▶ **HOW TO COMPLETE THIS TASK**
The data needs to be returned in full, exactly as it reads.

==================================================

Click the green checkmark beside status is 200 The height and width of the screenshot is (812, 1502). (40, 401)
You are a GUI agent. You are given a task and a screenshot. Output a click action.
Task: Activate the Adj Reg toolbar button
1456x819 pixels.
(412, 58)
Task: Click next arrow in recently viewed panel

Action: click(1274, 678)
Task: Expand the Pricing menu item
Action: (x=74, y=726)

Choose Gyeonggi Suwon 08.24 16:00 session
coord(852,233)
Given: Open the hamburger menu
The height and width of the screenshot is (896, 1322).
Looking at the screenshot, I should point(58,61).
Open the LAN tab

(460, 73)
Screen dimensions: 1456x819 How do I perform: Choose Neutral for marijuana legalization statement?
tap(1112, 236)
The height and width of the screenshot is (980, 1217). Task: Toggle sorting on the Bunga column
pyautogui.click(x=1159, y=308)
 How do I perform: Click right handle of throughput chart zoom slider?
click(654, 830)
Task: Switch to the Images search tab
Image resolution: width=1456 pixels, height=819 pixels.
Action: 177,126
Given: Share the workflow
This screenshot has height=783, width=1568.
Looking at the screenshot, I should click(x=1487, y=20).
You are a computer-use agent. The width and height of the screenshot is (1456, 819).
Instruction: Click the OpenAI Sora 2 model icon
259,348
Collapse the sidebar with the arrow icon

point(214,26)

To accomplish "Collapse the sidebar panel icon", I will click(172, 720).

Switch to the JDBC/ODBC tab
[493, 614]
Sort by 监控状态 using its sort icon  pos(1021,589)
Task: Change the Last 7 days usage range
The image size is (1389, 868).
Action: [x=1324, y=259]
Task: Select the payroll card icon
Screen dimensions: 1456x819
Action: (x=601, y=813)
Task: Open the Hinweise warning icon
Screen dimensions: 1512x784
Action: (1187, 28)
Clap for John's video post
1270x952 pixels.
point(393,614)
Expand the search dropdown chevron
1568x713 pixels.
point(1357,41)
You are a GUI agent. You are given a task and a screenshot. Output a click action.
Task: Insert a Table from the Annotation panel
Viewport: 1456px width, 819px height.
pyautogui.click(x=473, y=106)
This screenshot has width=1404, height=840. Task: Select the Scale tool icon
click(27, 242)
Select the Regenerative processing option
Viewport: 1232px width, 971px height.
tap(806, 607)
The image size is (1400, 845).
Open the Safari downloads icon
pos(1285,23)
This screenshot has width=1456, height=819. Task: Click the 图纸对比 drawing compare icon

==================================================

▶ **ANSWER SPACE**
Click the green checkmark beside status is 200 The height and width of the screenshot is (812, 1502). (40, 401)
You are a GUI agent. You are given a task and a screenshot. Output a click action.
Task: Activate the Adj Reg toolbar button
1456x819 pixels.
(412, 58)
Task: Click next arrow in recently viewed panel

Action: click(1274, 678)
Task: Expand the Pricing menu item
Action: (x=74, y=726)

Choose Gyeonggi Suwon 08.24 16:00 session
coord(852,233)
Given: Open the hamburger menu
The height and width of the screenshot is (896, 1322).
Looking at the screenshot, I should point(58,61).
Open the LAN tab

(460, 73)
Screen dimensions: 1456x819 How do I perform: Choose Neutral for marijuana legalization statement?
tap(1112, 236)
The height and width of the screenshot is (980, 1217). Task: Toggle sorting on the Bunga column
pyautogui.click(x=1159, y=308)
 How do I perform: Click right handle of throughput chart zoom slider?
click(654, 830)
Task: Switch to the Images search tab
Image resolution: width=1456 pixels, height=819 pixels.
Action: 177,126
Given: Share the workflow
This screenshot has height=783, width=1568.
Looking at the screenshot, I should click(x=1487, y=20).
You are a computer-use agent. The width and height of the screenshot is (1456, 819).
Instruction: Click the OpenAI Sora 2 model icon
259,348
Collapse the sidebar with the arrow icon

point(214,26)

To accomplish "Collapse the sidebar panel icon", I will click(172, 720).

Switch to the JDBC/ODBC tab
[493, 614]
Sort by 监控状态 using its sort icon  pos(1021,589)
Task: Change the Last 7 days usage range
The image size is (1389, 868).
Action: [x=1324, y=259]
Task: Select the payroll card icon
Screen dimensions: 1456x819
Action: (x=601, y=813)
Task: Open the Hinweise warning icon
Screen dimensions: 1512x784
Action: (1187, 28)
Clap for John's video post
1270x952 pixels.
point(393,614)
Expand the search dropdown chevron
1568x713 pixels.
point(1357,41)
You are a GUI agent. You are given a task and a screenshot. Output a click action.
Task: Insert a Table from the Annotation panel
Viewport: 1456px width, 819px height.
pyautogui.click(x=473, y=106)
This screenshot has width=1404, height=840. Task: Select the Scale tool icon
click(27, 242)
Select the Regenerative processing option
Viewport: 1232px width, 971px height.
tap(806, 607)
The image size is (1400, 845).
Open the Safari downloads icon
pos(1285,23)
This screenshot has width=1456, height=819. Task: Click the 图纸对比 drawing compare icon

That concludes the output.